This 35 year old gentleman was a diagnosed case of Familial Adenomatous Polyposis who had developed obstructive jaundice secondary to extrinsic biliary compression. This was evident on MRCP (A: red arrow). This was most likely a lymph node exerting pressure on the bile duct. Contrast injection on ERCP confirmed the MRCP findings (B: red arrow). We dilated the stricture tract with a 10 French dilator (C: black arrows). Further advancement of the dilator revealed a sharp bend (D: white arrow marks the bend. Black arrows delineate the stent). A 12cm long plastic stents of 10 French diameter was placed (E: white arrow shows the "kink" in the stent at the aforementioned bend. Black arrows outline the stent). A snare was used to pull the stent back to straighten it out (F: red arrow shows the snare around the stent. G: black arrows mark the non kinked stent, properly deployed).
I am a gastroenterologist. This is a blog of the ERCPs and related endoscopic procedures carried out at my department. Dr Adnan Salim.
Tuesday, May 20, 2014
Follow up case of post cholecystectomy biliary leak
This 38 year old lady had previously undergone biliary stunting for a bile leak http://ercp365.blogspot.com/2013/12/and-another-bile-leak-following.html which had occurred following cholecystectomy. We had placed a 10 cm long 10 French plastic stent. We removed the stent (A). The sludge coating prompted us to do a biliary sweep with a stone extraction balloon (B: white arrow shows the papilla with a previous sphincterotomy and the balloon assembly being inserted). The CBD was swept (C: black arrows shows the inflated Ballon in the CBD). Gan occlusion cholangiogram with the balloon inflated at the distal end of the CBD was done (D: black arrow shows the inflated balloon. White arrows delineate the CBD with no leakage). The patient was discharged.
Friday, May 9, 2014
Major biliary tree disruption post surgery
This 52 year old lady had been referred from another hospital following bile duct injury during open cholecystectomy. She underwent a repeat laparotomy after her gall bladder surgery for the leak. A drain was placed in the sub hepatic space and the patient was subsequently sent to us. Her MRCP wasn't the best of images we had seen, with major motion artifacts (problem with holding her breath, we suppose). A disruption in the bile duct (A: red arrow) and leakage (A: blue arrow) was clear. Contrast injection after CBD cannulation showed the extent of damage, with structures, leaks and what appeared to be an uncommon anatomical variant of the biliary tree (B: green arrows show the leak. Blue arrow shows a major stricture.
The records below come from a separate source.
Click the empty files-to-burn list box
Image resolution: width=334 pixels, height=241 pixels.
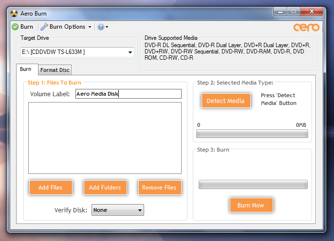[x=105, y=138]
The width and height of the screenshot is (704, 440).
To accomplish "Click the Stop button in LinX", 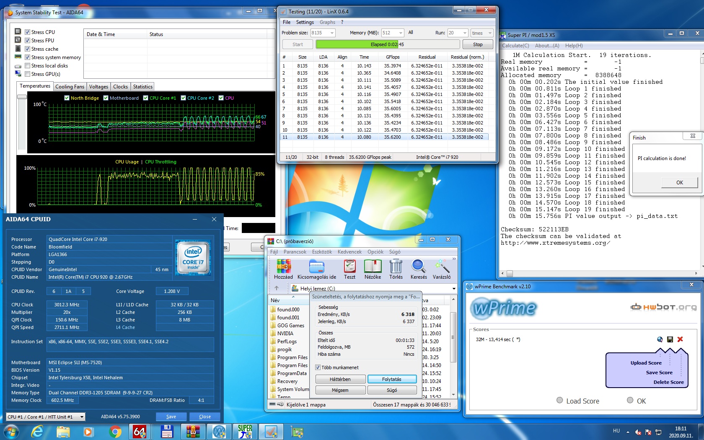I will (x=478, y=44).
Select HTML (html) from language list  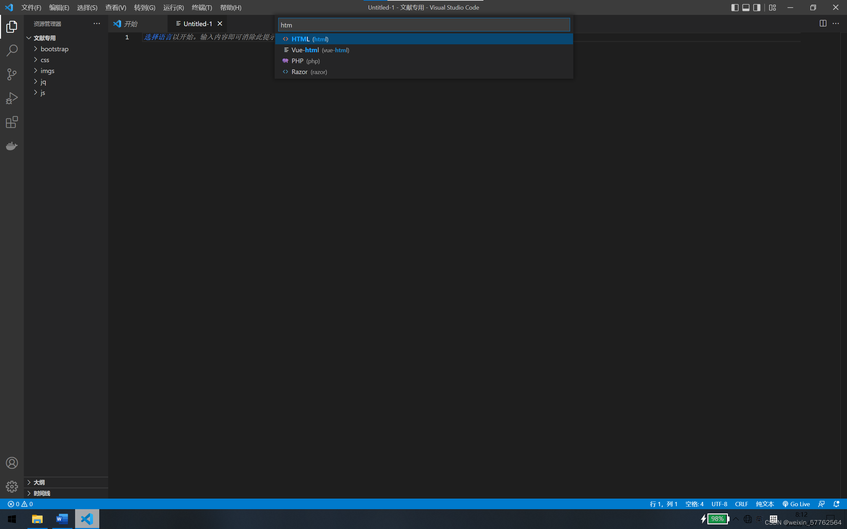[x=310, y=39]
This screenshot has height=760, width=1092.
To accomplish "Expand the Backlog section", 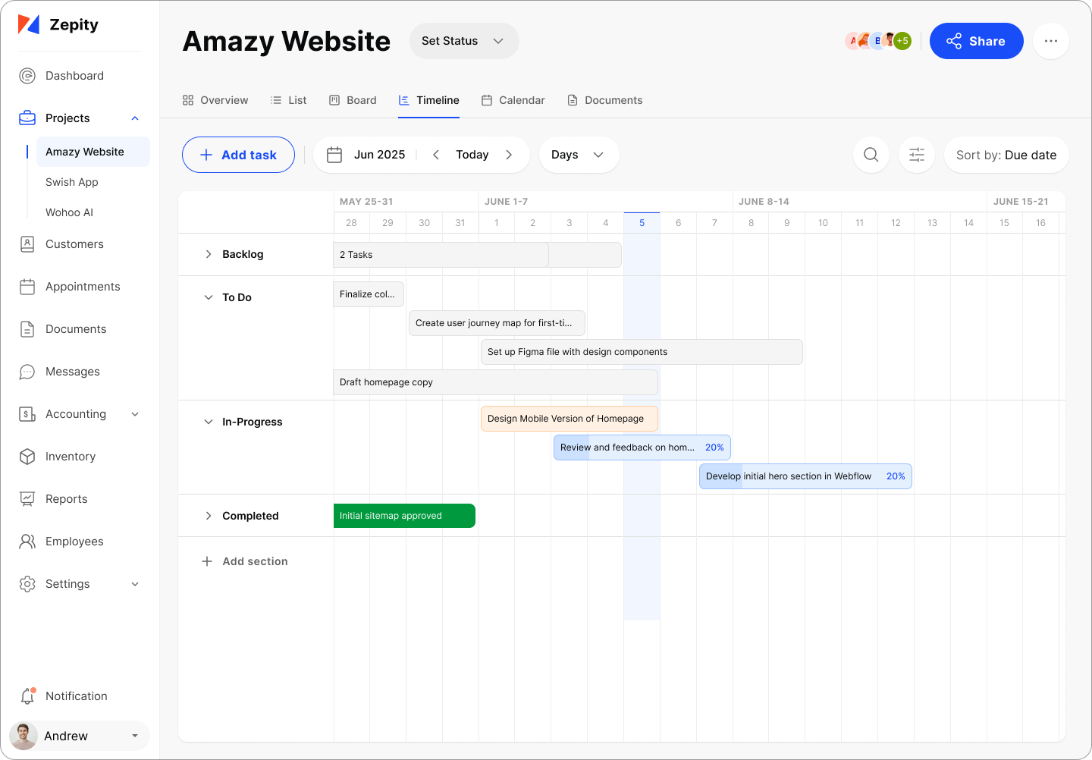I will pyautogui.click(x=209, y=254).
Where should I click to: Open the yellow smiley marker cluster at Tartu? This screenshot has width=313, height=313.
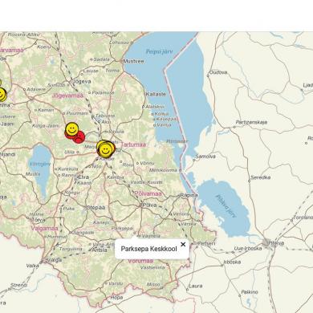pos(106,149)
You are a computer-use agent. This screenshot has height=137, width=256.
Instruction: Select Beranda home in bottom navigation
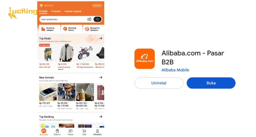44,132
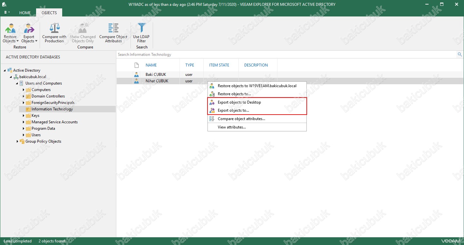The image size is (464, 245).
Task: Click the Group Policy Objects folder icon
Action: click(22, 141)
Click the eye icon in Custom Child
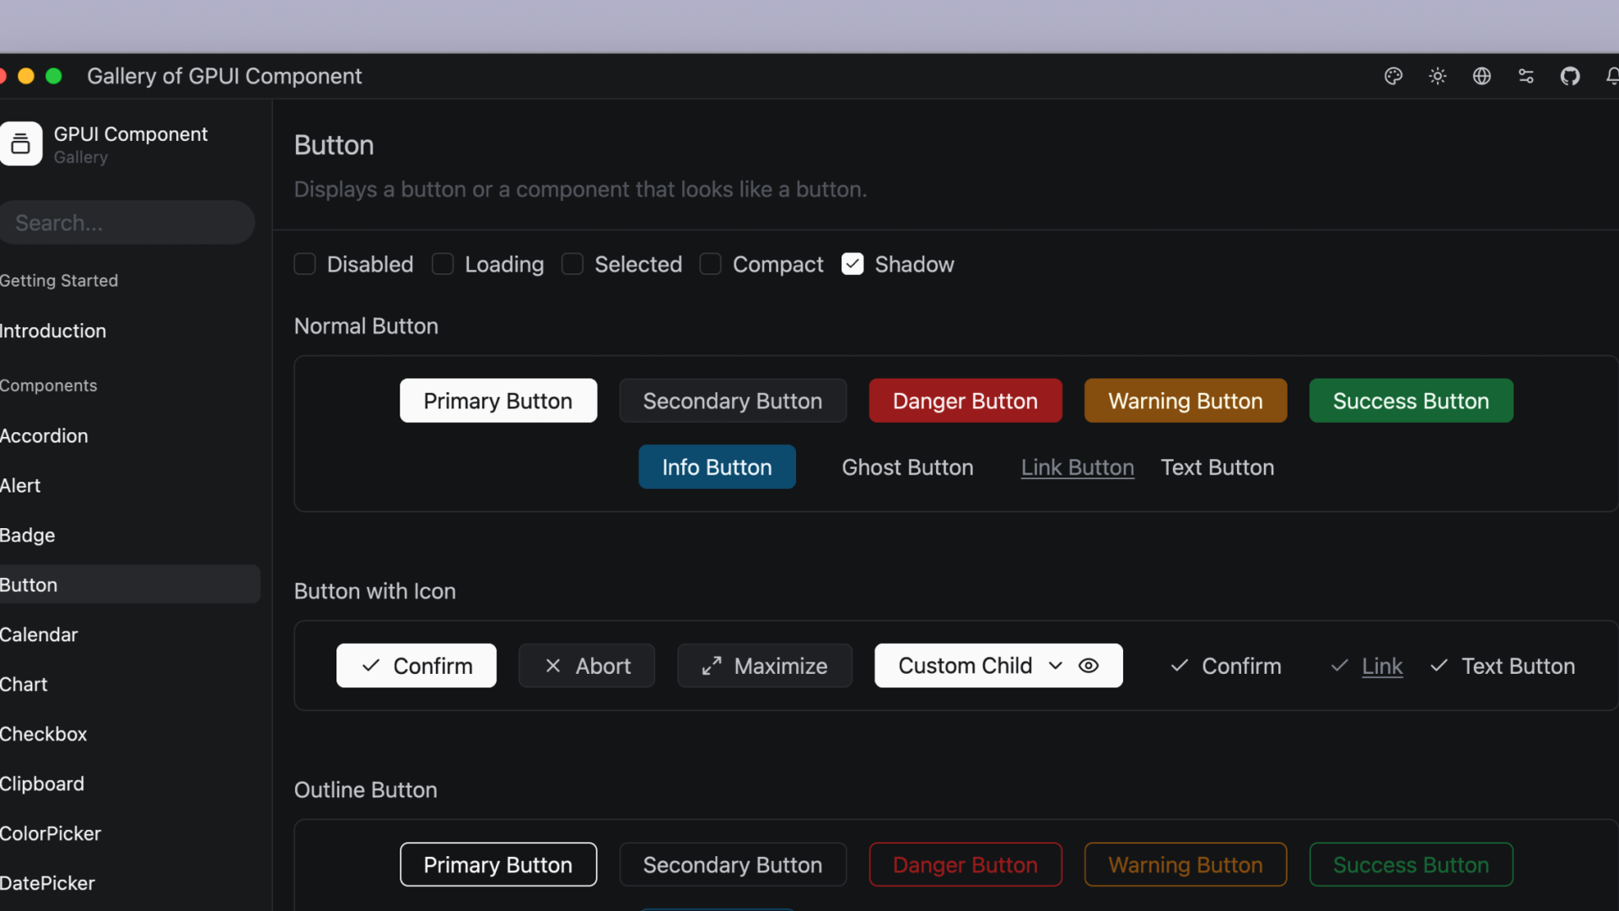 [x=1089, y=666]
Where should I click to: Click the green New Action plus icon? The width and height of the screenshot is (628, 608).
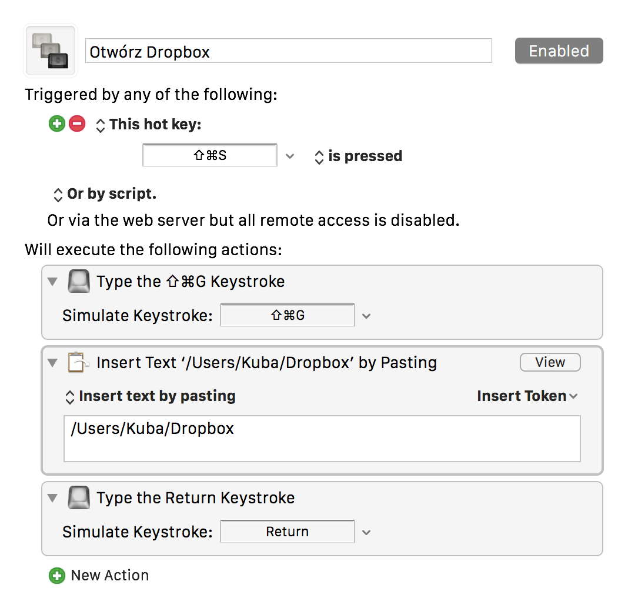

Black & white arrows show what appear to be right and left hepatic ducts but without the classical confluence morphology we're used to seeing. Red arrow indicates a 0.035 guidewire which has been placed into the right system). The right system,where we had managed to place the wire, was dilated with a 10 French graduated dilatation catheter (C: black arrows). We then left one wire in the right duct and made multiple attempts to place the second wire into the left duct in order to dilate it (D1 to D4: black arrow shows the first wire in the right system and white arrow shows the second wire as we attempt to place it in the left duct). Alas we were unsuccessful. A decision was made to stent the right duct. A stent assembly was then passed. As we passed the stent over it, the force required to pass the strictured segment (despite dilatation done earlier) caused the stent assembly to warp into the area of leakage (E: white arrows show the stent assembly and black arrow shows the assembly bent into the leak area). A 10 French stent of 12 cm length was then deployed (F1 & F2: white arrows).